Asked by Ifi

not quite ....

let u = ( (x-9)/6 )^(1/5)

then y = (9 + u)^1/2

dy/du = (1/2)(9+u)^(-1/2)

du/dx = (1/5)( (x-9)/6 )^(-4/5) (1/6)
= (1/30) ( (x-9)/6 )^(-4/5)

so dy/dx = dy/du * du/dx
= (1/2)(9 + u)^-1/2) (1/30) ( (x-9)/6 )^(-4/5)

= (1/60) (9 + ( (x-9)/6 )^(1/5)^(-1/2) ( (x-9)/6 )^(-4/5)

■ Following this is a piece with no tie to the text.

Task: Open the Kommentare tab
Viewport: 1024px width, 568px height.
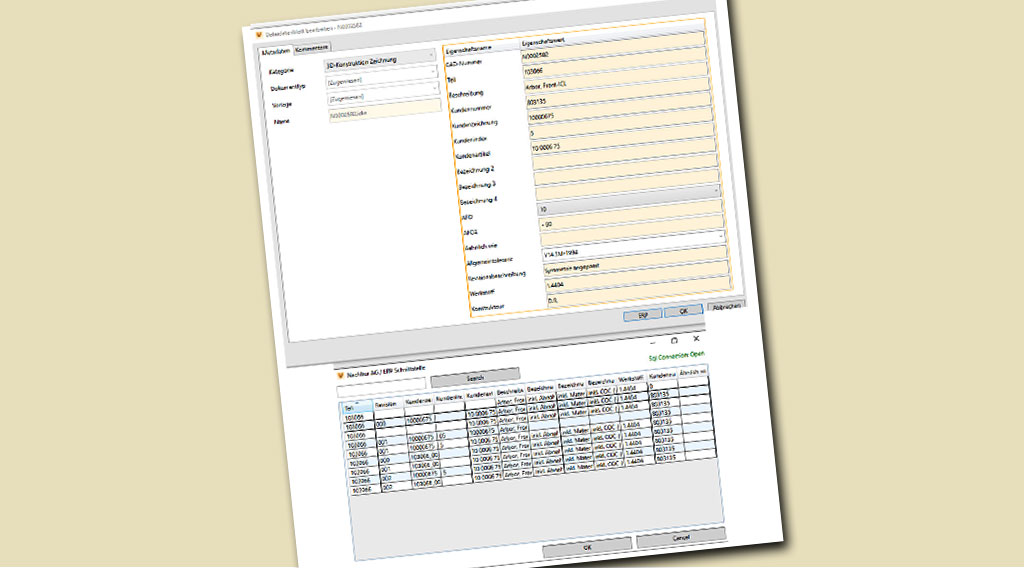Action: (312, 48)
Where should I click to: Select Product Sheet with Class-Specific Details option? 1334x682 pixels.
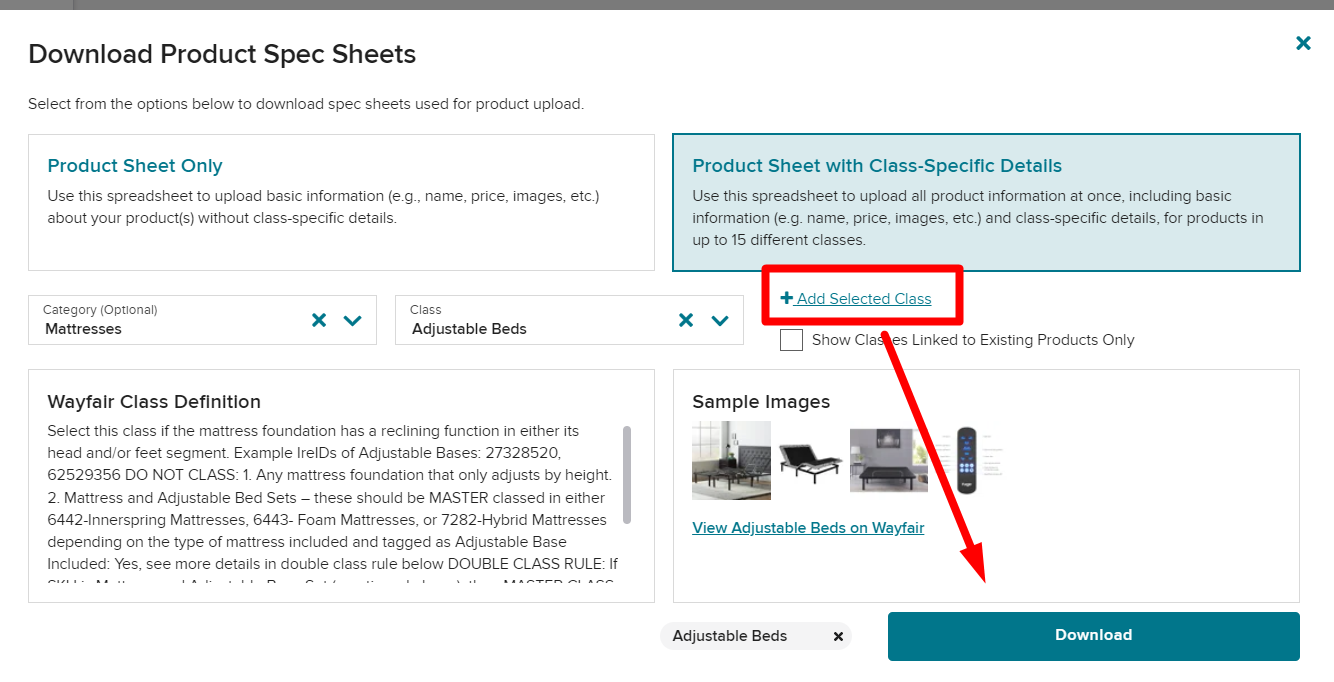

I suggest you check my steps for any errors, I should have written it out on paper first.
Wolfram seems to have performed some kind of complicated simplification.

How about this way:

square both sides:

y^2 = 9 + ( (x-9)/6 )^1/2 , then by implicit differentiation,

2y dy/dx = (1/2)( (x-9)/6) )^(-1/2)

dy/dx = (1/4)(√(6/(x-9) ) / y
or √6/(4y√(x-9) ) , that's not bad

not bad, but

y^2 = 9 + ((x-9)/6)^(1/5)
2y dy/dx = 1/5 ((x-9)/6)^(-4/5)
dy/dx = 1/(10y ((x-9)/6)^(4/5))

thanks for looking after me,

rotten copy errors.

thanks for the calculation but i think there is a mistake at implicit diff.
y^2= 9 + ((x-9)/6)^(1/5)
2y dy/dx = 1/5 ((x-9)/6)^(-4/5)) (1/6)
dy/dx = 1/60y ((x-9)/6)^(-4/5) ..... Sorryif im wrong

Btw why at wolfram the answer is
1/( 60y(-9+y^2)^4). Why is the x become y^2 and why there are no 6 and ^(4/5)?